Mmmmm.... nice question, Eonwe  

S-P-O-I-L-E-R A-L-E-R-T!!!

Aragorn is the last king of a long line of ancestors who came from Numenor. The numenoreans were known for their long life (each Numenorean lived like 500 years) and great powers. They were like the "most preferable Men by the Gods". They lived very close to the land of the Valar. Since they were so close to them, they might have got some powers that other Men of Middle-Earth didn't have... like healing powers. When the Numenoreans escaped from Tol-Eresea and came to Middle-Earth their powers started to dwindle. They died sooner, they were less strong, but they still were Dunedain, stronger than other Men on Middle-Earth.
So I believe that Aragorn's healing powers came from his ancestors of Tol-Eresea, but his powers are lesser than the powers of his ancestors.

BluestEye


----------



## Bucky (Jan 23, 2002)

But that would not explain 'That the hands of the King are the hands of a healer'.
It would mean ANY Numenorean could have that gift.

I think the fact that the Kings are descende from Elros & his brother Elrond is a 'master of healing' shows more merit.

On Luthein, she also 'healed Thingol's winter' with a touch of her hand'.


----------



## lilhobo (Jan 23, 2002)

Luthien is an Eldar, an elf , NOT a maia if i am not mistaken

did Aragorn pick up the seedling and it bloom in his hands???


----------



## BluestEye (Jan 23, 2002)

'The hands of the King are the hands of a Healer' is not an "old" prophecy. It speaks of the Numenoreans (the Dunedain) that settled in Gondor after Tol-Eresea was ruined. The sentance suggests that the people will know for sure that the real king arrived, by his Healing-Hands, because this power of healing comes from the long line of the Numenorean Kings. So if Aragorn has these Healing Hands it means that he is a descendant of the Numenoreans and because of this: he is the King as the prophecy says.

BluestEye


----------



## Bucky (Jan 23, 2002)

>>>>Luthien is an Eldar, an elf , NOT a maia if i am not mistaken 

did Aragorn pick up the seedling and it bloom in his hands???


Luthien's lineage:
Half Maia through Melian
Half Elven, Telerian & High Elf through Thingol to be exact

Without going through the whole line of descent, both Elrond & all the Kings in Numeanor & Arnor & Gondor are descended in part from them.

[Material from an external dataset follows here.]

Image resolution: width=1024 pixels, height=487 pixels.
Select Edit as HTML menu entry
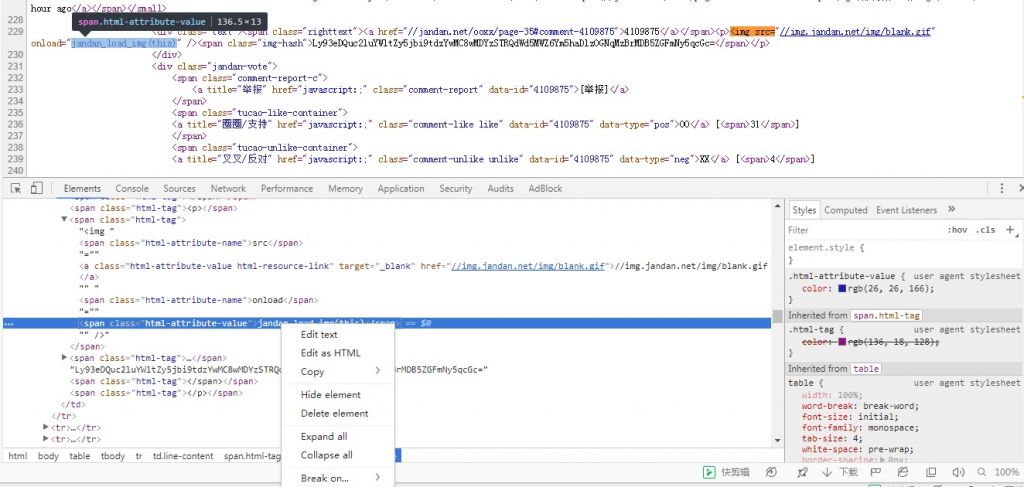point(330,353)
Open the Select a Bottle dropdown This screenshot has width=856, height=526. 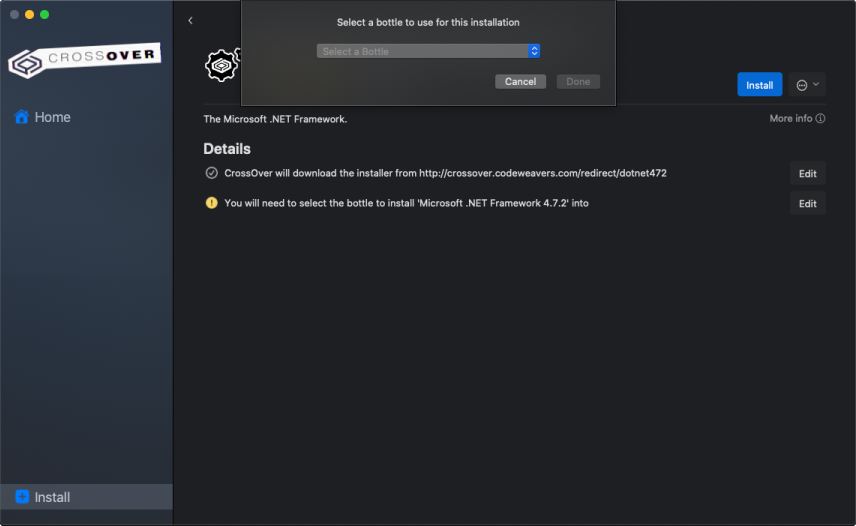[x=428, y=51]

As with any generational heredity, it becomes weaker as it's deluded.

I find the original statement to start this thread has merit.


----------



## Eonwe (Jan 23, 2002)

As with any generational heredity, it becomes weaker as it's **deluded**

Bucky I agree. Can I put that line in my sig  or am I diluted

sorry


----------



## Lantarion (Jan 23, 2002)

Bluest, Tol Eressëa is entirely different from Númenor; Tol Eressëa was the 'transport island' with which Ulmo took the Teleri towards Valinor. But Ossë begged for Ulmo not to take the Teleri away from her, close to the Sea, so Ulmo anchored the island in the Bay of Eldamar, which was right next to Valinor. Númenor was the star-shaped island in the middle of the ocean, given to the faithful Edain who aided the Elves and the Valar in the War of the Jewels; the Edain lived there for a very long time, but then, when King Ar-Pharazôn assailed the Valar and tried to battle them because they would not grant him immortality, Númenor was sunk by Ilúvatar.
Just a bit of nitpickin'.


----------



## Snaga (Jan 23, 2002)

Nice nit-pick Pontifex. But it kinda gives away that, great loremaster that you are, you can't answer Eonwe's question! 

I think Eonwe answer is brilliant deduction. I can't come up with a better explanation. Of course, Aragorn in part owes his skill to a bit of herb-lore picked up out in the wilds as a ranger. But it does have to go deeper than that.


----------



## Eonwe (Jan 23, 2002)

geez thanks  But I asked you guys because Bucky, VofK, Ponti, Grond, Greenwood, etc (except Harad and his little mouse squeeky) are smarter than me!


----------



## Harad (Jan 23, 2002)

Dont make me report you. Without Yavanna, nobody cures nothing.


----------



## Eonwe (Jan 23, 2002)

um correct me if I'm wrong, but who cured the two trees after Melkor, enough to get a flower and fruit out of them? Yavanna **and**...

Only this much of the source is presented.